Wednesday, 30 March 2016

A dry year in Perth

Monday 28th. 

Here's a look at the new B&B. As you see, we have a pool outside our sitting room door. There is also a spa pool ready for use when you come out of the pool. Up to the left there is an outside barbecue and dining area. All this and a cooked breakfast every day. 


We decided to stay local today and explore the Mundy Regional Park. This park covers the coastal plain to the top of the Darling Scarp to Lesmurdie Falls. So, right on our doorstep. The Darling Scarp originated as the local expression, in the Perth area, of the extensive Darling Fault, a major and ancient geological discontinuity. As some stage, tectonic plates shifted and the Scarp was pushed upwards. Perth now stands on land that used to be seabed when this shift first occurred. 


Unfortunately it has been a very dry summer in the Perth area and the falls were hardly flowing. We had also forgotten that it was a bank holiday and that there would be loads of families about. 


So we decided to follow one of the longer walks around the falls in the hope that everyone else would stop when the going got rough. And, they did. But so did Brigid, nearly. 

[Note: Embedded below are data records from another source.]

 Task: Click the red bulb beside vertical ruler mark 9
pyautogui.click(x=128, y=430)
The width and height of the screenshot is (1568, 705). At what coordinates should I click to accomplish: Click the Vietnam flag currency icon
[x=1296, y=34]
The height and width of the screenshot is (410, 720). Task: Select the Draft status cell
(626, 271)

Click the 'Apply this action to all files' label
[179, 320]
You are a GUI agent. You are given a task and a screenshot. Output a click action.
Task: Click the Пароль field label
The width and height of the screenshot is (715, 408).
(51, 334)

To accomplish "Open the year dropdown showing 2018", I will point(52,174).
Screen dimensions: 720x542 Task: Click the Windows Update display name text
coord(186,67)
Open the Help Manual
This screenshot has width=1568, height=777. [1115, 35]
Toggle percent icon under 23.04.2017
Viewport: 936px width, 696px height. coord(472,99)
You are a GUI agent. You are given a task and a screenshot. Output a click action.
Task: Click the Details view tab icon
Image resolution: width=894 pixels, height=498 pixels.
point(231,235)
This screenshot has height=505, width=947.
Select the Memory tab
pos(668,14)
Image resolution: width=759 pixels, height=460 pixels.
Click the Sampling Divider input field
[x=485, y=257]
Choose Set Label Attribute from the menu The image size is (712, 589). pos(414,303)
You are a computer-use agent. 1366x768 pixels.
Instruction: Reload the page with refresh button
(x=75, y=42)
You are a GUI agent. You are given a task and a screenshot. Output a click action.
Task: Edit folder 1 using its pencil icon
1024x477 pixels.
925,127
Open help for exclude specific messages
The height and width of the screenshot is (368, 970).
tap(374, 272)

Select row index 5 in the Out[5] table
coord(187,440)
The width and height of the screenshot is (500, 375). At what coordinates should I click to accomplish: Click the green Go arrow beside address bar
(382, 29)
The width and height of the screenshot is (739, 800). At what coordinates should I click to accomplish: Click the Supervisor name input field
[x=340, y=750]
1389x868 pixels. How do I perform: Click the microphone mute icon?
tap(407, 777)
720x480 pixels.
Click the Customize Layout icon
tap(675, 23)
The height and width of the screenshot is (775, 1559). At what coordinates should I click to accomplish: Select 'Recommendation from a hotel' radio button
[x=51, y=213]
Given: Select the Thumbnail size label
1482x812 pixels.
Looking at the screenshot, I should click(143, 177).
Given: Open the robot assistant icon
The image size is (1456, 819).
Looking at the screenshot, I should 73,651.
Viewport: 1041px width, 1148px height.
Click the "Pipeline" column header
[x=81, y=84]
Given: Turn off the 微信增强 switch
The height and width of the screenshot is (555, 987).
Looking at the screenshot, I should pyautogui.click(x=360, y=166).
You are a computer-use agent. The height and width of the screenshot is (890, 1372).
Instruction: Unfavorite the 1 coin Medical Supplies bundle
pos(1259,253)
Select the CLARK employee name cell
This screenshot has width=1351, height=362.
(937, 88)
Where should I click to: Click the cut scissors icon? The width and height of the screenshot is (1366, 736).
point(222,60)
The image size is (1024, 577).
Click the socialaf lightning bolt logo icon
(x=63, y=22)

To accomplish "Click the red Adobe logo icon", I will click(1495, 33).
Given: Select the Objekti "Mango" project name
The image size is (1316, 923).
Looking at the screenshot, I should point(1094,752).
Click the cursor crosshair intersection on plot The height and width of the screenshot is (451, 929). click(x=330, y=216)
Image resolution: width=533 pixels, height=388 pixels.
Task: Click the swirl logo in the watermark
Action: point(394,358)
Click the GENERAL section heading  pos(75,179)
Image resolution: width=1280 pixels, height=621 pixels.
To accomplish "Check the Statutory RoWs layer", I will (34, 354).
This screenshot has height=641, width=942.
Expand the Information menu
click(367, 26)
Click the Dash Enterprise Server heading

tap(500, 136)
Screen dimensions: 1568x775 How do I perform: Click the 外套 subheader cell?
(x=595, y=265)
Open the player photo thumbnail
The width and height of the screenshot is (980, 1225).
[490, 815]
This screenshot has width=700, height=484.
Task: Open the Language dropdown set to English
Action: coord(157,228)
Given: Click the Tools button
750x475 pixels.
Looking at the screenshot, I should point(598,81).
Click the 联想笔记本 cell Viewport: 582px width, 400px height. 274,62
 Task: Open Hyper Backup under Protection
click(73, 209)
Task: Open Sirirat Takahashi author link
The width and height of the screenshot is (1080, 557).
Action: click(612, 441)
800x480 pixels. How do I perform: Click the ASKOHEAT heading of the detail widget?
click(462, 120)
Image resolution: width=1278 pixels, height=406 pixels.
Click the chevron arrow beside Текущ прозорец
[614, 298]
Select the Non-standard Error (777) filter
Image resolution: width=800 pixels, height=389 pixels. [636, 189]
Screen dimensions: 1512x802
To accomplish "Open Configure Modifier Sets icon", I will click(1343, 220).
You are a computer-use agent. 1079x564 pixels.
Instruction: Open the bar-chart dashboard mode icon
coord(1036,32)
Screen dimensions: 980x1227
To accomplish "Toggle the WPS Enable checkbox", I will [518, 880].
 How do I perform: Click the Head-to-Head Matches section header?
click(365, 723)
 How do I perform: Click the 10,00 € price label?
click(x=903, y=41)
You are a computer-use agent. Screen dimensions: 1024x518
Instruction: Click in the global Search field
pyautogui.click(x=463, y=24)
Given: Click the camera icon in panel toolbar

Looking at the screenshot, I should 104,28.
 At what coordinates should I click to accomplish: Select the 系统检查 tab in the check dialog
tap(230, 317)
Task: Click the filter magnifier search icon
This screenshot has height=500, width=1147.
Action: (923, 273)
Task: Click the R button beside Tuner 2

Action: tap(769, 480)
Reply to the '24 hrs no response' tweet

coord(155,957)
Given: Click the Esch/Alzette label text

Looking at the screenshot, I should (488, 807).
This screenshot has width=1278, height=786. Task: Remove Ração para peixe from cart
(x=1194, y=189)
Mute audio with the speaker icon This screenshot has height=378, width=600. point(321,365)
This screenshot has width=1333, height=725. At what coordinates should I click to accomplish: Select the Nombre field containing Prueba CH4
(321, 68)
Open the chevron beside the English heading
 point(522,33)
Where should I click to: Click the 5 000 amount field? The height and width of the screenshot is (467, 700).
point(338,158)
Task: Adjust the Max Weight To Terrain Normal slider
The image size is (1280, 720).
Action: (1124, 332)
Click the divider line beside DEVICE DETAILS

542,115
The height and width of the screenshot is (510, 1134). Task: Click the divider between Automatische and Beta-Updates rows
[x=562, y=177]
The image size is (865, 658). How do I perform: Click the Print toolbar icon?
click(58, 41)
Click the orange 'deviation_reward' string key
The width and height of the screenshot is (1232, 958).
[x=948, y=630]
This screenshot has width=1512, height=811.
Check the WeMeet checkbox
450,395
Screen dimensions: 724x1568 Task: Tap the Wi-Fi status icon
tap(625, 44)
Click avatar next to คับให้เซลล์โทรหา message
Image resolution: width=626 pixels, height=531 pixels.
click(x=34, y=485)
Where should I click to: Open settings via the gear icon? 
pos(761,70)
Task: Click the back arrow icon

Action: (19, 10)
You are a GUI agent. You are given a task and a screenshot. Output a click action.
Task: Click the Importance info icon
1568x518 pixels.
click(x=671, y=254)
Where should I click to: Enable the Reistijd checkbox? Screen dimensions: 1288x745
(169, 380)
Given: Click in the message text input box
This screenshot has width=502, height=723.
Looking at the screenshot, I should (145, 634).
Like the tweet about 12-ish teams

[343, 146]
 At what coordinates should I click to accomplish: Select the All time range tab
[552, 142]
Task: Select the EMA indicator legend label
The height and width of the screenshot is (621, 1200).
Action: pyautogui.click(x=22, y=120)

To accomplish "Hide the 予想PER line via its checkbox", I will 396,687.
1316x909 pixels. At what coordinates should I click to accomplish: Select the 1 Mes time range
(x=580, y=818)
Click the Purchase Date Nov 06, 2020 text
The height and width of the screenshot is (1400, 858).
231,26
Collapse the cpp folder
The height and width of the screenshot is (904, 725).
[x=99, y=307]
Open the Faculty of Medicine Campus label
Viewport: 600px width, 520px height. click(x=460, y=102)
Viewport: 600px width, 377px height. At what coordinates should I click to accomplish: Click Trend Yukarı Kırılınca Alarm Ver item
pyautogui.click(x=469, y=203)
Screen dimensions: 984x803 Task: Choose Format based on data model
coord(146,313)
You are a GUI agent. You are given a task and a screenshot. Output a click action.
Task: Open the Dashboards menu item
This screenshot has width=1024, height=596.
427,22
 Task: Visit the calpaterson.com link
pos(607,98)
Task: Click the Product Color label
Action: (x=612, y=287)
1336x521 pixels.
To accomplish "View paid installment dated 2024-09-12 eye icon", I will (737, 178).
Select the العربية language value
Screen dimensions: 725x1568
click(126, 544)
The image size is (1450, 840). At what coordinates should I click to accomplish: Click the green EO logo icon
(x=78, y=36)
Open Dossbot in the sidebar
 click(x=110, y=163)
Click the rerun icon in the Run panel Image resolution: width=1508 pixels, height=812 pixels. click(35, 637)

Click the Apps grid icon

Here we are climbing up a path that resembled more a stream bed. We weren't too sure that it was a footpath but there were footprints now and again and, if we looked backwards, the occasional marker post. When we finished our walk/scramble we realised that the path had been signed anti-clockwise whilst we had been going clockwise. If you set off anti-clockwise you had a marker at the beginning of the trail and in other key places. By going round backwards we had missed some of the paths as the exit point was obvious if you were doing everything properly. Never mind, we had a good walk and slept well when we got back.